Food industry urged to act as Amazon deforestation rises by 59% in one month and hits five-year annual record
Katie Hill - Editor-in-Chief, My Green Pod
Deforestation for food

Main image: © Christian Braga – Greenpeace

Official figures released yesterday (07 Aug) confirm the trend seen in previous months as deforestation in the Amazon continues to increase.

Data show 1,654km² were cleared in July, an increase of 59.2% from June. Between August 2019 and July 2020, 9,205km² were cleared, equivalent to almost 1.2 million football fields and a 34.5% increase compared with the previous 12 months.

This is also the biggest annual record since Brazil’s New Amazon Near Real-Time Deforestation Detection System, DETER B, was implemented in 2015.

Industrial meat and the UK

Data also show large single areas of between three and five thousand hectares have been cleared in the last 12 months.

‘UK companies selling vast quantities of industrial meat are heavily involved in this destructive system and they know it.

‘Companies calling for new deforestation laws is one thing but it does not let them off the hook.

‘They have a responsibility to make the changes they know they need to right now that will help turn this situation around. Tesco boss Dave Lewis said himself just two weeks ago: ‘The entire food industry, including retailers, must act.’

‘There are two simple steps Tesco must take to help protect people and planet – drop forest destroyers and halve meat sales by 2025. Dave, more than anyone, must know – every little helps.’

ANNA JONES
Greenpeace UK head of forests

Human rights in Brazil

Amazon communities – who are particularly at risk from Covid-19 due to their culture of community living and limited access to health care – are at risk of being made yet more vulnerable to the disease by exposure to smoke from the fires that ranchers set on a massive scale to clear newly felled forest.

The Brazilian government’s actions against the environment has been damaging the country’s reputation and economy. Investors, trade partners and major Brazilian companies have publicly raised concerns over Bolsonaro’s government’s impacts on the climate and on human rights.

But Bolsonaro’s response has been performative and ineffective, such as deploying the army in costly and inefficient operations to fight deforestation and an insufficient 120-day ‘fires moratorium’.

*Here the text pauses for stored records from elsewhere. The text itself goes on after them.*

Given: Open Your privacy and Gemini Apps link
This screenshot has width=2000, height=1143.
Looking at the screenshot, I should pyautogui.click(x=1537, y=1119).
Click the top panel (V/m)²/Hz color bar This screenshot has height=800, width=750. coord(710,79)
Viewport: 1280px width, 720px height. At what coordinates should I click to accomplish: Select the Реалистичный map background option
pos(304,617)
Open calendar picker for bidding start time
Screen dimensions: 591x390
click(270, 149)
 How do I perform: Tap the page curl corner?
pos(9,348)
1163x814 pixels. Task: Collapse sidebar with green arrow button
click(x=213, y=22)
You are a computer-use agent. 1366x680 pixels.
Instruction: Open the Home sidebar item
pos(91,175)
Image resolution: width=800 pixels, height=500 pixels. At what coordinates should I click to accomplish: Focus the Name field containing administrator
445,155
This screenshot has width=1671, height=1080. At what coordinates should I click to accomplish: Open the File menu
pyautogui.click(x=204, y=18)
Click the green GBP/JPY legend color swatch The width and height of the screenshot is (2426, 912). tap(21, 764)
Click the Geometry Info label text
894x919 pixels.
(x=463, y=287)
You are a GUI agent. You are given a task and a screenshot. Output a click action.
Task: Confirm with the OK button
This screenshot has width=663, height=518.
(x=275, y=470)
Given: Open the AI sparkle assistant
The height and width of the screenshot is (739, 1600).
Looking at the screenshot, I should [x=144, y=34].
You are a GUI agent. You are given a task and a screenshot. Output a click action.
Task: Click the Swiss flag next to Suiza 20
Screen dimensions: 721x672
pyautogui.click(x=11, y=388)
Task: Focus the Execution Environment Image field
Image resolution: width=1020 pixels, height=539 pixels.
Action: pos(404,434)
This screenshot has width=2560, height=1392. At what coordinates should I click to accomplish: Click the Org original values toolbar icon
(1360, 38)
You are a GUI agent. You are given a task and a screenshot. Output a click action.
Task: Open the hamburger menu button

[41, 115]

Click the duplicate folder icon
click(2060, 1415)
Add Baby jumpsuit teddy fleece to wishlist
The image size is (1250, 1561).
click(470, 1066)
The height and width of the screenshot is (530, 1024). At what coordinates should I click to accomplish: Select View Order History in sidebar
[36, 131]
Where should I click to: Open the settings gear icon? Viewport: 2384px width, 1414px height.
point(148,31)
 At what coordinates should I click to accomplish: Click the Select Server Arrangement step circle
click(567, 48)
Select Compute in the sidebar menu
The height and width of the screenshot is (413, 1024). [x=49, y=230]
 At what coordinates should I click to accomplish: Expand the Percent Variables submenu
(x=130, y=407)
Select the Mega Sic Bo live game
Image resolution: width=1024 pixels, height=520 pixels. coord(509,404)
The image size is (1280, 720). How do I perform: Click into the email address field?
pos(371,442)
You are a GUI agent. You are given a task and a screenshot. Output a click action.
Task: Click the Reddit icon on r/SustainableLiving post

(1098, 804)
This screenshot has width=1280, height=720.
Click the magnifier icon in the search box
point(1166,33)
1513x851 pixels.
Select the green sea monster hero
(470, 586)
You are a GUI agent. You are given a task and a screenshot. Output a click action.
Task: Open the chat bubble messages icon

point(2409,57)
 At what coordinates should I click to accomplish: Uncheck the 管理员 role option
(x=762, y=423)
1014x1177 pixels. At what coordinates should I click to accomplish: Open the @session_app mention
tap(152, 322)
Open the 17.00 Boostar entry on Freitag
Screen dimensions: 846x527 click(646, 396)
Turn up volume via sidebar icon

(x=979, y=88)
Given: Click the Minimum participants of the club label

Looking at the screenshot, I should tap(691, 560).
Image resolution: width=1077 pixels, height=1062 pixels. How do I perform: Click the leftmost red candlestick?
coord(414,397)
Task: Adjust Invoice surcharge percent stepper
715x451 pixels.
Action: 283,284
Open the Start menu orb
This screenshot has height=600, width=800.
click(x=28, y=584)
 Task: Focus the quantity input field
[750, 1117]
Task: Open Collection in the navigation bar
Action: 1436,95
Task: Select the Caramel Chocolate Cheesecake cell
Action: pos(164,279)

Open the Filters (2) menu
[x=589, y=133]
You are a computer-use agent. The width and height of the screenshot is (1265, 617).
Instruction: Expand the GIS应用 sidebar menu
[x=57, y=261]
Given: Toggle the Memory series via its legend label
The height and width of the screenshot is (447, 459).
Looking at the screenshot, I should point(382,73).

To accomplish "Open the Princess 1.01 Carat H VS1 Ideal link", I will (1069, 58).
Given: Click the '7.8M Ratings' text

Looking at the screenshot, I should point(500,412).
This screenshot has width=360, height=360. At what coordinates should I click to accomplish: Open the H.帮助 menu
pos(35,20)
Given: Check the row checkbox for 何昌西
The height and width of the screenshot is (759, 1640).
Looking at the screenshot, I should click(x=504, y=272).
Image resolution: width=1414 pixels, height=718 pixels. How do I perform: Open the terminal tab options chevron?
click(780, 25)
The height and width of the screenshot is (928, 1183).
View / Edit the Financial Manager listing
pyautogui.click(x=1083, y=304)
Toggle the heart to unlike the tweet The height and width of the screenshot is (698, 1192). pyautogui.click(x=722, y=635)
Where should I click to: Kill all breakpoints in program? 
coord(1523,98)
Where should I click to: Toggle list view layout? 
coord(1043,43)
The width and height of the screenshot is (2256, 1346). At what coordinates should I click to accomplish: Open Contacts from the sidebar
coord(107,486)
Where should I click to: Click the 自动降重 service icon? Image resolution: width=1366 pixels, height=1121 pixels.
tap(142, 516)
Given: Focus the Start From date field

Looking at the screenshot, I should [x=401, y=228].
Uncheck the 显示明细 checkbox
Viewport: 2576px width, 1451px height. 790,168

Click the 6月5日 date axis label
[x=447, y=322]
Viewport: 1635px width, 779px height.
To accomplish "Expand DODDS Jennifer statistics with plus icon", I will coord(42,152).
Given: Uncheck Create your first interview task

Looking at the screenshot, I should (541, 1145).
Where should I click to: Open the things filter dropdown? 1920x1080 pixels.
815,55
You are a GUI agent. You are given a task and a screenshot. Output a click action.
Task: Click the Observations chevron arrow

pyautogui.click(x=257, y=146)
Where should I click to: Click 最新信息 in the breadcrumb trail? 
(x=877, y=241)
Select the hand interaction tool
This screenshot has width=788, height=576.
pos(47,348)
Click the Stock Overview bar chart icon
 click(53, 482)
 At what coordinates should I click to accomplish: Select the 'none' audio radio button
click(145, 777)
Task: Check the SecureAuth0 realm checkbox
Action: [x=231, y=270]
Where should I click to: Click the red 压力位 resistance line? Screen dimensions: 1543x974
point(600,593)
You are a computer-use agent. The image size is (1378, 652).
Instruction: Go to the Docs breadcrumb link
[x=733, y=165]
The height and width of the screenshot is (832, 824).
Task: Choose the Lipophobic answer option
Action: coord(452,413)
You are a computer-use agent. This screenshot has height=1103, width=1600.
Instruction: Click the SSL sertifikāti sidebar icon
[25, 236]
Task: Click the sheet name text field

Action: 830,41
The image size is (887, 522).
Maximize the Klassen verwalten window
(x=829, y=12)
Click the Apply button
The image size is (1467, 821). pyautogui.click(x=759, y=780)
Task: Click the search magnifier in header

‘The numbers once more show the truth the Brazilian government is trying to hide: deforestation in the Amazon is still out of control and continues to increase.

‘The data also confirms deforestation in the Amazon is not the result of poverty and despair of people in a situation of great vulnerability. It’s about organised crime, sponsored by big land holders, cattle ranchers and land grabbers that operate with impunity, shielded by the dismantling of the environmental protection policies and law enforcement that the Bolsonaro administration continues to advance in Brazil.’

ROMULO BATISTA
Greenpeace Brazil campaigner

Cutting ties with forest destroyers

The destruction of forests releases millions of tonnes of CO2, accelerating climate change, biodiversity loss and increasing the risk of future pandemics.

Greenpeace is demanding companies like Tesco end business with forest destroyers and governments align trade to support resilient economies that put nature and people first.